## Text section
Content starts
The US embargo does NOT deny medicines and medical supplies to the Cuban people. As stipulated in Section 1705 of the Cuban Democracy Act of 1992, the U.S. Government routinely issues licenses for the sale of medicine and medical supplies to Cuba. The only requirement for obtaining a license is to arrange for end-use monitoring to ensure that there is no reasonable likelihood that these items could be diverted to the Cuban military, used in acts of torture or other human rights abuses, or re-exported or used in the production of biotechnological products. Independent non-governmental organizations, international organizations, or foreign diplomats can perform monitoring of sales.
Since 1992, 36 of 38 license requests have been approved to U.S. companies and their subsidiaries to sell medicine and medical equipment to Cuba. Sales have included such items as thalamonal, depo-provera, pediatric solutions, syringes, and other items. The Department of Commerce declined the other two requests for licenses it received for failure to meet legal standards. Both of these exceptions to the general policy of approving commercial medical sales occurred in 1994.
Content ends
## Data records
Content starts
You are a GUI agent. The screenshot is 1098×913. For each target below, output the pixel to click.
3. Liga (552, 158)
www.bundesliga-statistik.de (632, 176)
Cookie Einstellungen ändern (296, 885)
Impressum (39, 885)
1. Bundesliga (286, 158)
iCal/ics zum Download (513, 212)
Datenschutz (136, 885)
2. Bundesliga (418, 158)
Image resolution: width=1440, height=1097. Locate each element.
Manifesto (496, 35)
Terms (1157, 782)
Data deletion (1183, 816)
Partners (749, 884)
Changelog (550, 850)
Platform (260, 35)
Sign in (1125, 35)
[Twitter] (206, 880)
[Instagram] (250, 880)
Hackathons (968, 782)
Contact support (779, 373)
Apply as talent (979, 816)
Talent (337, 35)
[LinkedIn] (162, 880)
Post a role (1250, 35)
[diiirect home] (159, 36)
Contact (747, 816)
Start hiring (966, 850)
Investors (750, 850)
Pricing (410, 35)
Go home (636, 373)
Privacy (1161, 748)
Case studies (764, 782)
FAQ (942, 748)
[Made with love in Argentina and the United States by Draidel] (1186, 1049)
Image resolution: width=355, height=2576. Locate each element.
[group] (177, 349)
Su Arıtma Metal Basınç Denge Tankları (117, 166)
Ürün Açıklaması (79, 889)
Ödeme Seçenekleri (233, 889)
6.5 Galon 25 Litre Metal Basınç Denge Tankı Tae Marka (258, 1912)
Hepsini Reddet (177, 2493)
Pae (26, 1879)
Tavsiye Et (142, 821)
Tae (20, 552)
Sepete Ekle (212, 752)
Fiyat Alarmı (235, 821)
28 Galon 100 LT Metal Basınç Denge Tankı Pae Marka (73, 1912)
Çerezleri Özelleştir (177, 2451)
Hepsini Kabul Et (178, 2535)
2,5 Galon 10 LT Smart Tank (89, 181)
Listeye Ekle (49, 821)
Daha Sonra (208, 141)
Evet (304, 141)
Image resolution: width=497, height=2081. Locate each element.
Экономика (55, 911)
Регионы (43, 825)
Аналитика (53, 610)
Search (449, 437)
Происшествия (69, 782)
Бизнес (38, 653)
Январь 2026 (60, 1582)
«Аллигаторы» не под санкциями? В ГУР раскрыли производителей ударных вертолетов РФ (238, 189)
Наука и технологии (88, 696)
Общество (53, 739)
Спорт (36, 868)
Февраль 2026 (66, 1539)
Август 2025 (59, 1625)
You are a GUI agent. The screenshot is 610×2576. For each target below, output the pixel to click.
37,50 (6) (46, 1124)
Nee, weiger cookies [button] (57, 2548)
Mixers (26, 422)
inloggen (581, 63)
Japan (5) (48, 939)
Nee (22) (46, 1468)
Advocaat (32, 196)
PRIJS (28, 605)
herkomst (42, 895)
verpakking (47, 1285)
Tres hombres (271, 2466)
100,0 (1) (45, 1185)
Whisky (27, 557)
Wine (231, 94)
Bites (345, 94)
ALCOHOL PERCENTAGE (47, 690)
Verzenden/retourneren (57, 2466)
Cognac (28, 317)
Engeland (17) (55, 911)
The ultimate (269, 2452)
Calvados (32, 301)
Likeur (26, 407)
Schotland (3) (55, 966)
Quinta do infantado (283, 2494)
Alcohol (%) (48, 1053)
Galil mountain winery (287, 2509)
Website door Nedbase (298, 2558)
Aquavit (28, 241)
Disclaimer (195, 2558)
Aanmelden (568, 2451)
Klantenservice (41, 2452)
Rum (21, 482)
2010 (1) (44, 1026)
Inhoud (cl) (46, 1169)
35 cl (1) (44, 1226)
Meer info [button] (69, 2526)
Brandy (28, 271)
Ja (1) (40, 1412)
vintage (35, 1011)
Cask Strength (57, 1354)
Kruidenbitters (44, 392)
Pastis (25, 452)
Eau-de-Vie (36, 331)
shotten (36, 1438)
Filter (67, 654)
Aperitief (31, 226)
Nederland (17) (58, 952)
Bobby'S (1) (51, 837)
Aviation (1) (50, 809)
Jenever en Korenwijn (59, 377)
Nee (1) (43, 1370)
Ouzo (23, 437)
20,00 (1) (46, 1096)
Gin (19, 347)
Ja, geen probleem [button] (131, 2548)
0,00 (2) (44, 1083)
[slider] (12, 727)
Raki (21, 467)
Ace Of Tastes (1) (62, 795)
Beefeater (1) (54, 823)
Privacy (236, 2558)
Content ends
## What you need to do
In the text on medicine sales to Cuba, what is the end-use monitoring required for a license meant to ensure? Answer in one to three sentences. The listing comes from a separate source.

## Answer below
It is meant to ensure that there is no reasonable likelihood that the medicine and medical supplies could be diverted to the Cuban military or used in acts of torture or other human rights abuses. It also guards against the items being re-exported or used in the production of biotechnological products.